Bu şekilde evden çıkıp arabaya bindiler ve hastaneye doğru yola koyuldular. Mark ofladı.
"Ne gerek var şimdi hastaneye gitmeye? Benim ayağımın bir şeyi yok ki!"
"Neden bu kadar hastaneye gitmek istemiyorsun ki? Hem ayağının bir şey olup olmadığına röntgen olmadan karar veremeyiz, bunu sen de biliyorsun."
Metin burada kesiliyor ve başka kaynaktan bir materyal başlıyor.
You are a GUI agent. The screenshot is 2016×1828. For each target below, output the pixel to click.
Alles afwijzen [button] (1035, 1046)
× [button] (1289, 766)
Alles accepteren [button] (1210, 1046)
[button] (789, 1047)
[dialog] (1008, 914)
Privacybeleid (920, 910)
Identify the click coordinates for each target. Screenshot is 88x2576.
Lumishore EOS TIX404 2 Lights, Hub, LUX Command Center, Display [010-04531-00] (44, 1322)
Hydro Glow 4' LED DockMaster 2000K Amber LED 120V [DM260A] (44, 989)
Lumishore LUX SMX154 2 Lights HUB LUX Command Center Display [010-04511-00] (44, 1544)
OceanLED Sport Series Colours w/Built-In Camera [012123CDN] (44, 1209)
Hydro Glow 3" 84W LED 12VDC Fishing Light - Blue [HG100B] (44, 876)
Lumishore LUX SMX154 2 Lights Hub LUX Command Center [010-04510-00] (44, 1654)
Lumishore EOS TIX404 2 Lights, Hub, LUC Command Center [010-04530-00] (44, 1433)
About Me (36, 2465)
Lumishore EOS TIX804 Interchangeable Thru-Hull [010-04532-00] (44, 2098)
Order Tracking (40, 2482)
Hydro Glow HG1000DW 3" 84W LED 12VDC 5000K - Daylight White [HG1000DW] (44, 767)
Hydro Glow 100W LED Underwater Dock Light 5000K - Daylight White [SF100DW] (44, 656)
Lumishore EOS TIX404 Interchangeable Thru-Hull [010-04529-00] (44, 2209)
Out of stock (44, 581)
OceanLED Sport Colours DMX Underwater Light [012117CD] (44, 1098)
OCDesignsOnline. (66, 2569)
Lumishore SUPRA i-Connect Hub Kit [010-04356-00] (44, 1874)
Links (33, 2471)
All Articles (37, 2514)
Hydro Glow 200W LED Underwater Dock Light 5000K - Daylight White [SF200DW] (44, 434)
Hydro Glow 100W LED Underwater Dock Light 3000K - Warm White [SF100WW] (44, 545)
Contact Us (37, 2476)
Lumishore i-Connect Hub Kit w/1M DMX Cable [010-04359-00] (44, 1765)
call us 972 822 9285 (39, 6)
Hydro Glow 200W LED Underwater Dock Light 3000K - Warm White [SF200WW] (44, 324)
"Biliyorum ama bir şey olmadığını hissediyorum. Ve de, hastanelere hasta olarak gitmeyi sevmiyorum. Doktor olarak gitmeyi tercih ederim."
"Üzgünüm ama bugünlük bir hastasın. Doktor olarak hep gidiyorsun zaten stajda!"
"Öyle ama... Olsun?!"
"Her neyse, bu konuyu tartışmamıza gerek yok bence. Bugün hastaneye gidiyoruz, bitti."
"Tamam ya uf."
Mark ellerini göğsünde birleştirdi. Jaehyunsa onun bu hâline güldü.
"Ay sen çiçek mi oldun ramen saçlı? Yerim ben seni."
"Birincisi çiçek falan olmadım, o çocuklar için soylenen bir şey bir keree. İkincisi ne ramen saçlısı ya?! Saçlarım ramene mi benziyor benim?"
"Biraz, azıcık, çok az benziyor."
"Desene, bu saçları değiştirmenin vakti gelmiş. Demek ki o yüzden geçen gittiğimizde Taeyong'un annesi bana " Oğlumun da ramen sevdiğini bilmezdim" diyip gülmüştü. O zaman anlamamıştım ben ne olduğunu. Şu an anlıyorum. Vay be, ramen saçlı ha."
"Annesinin espri yeteği çok iyiymiş yalnız. Ve ramen saçlısın, evet."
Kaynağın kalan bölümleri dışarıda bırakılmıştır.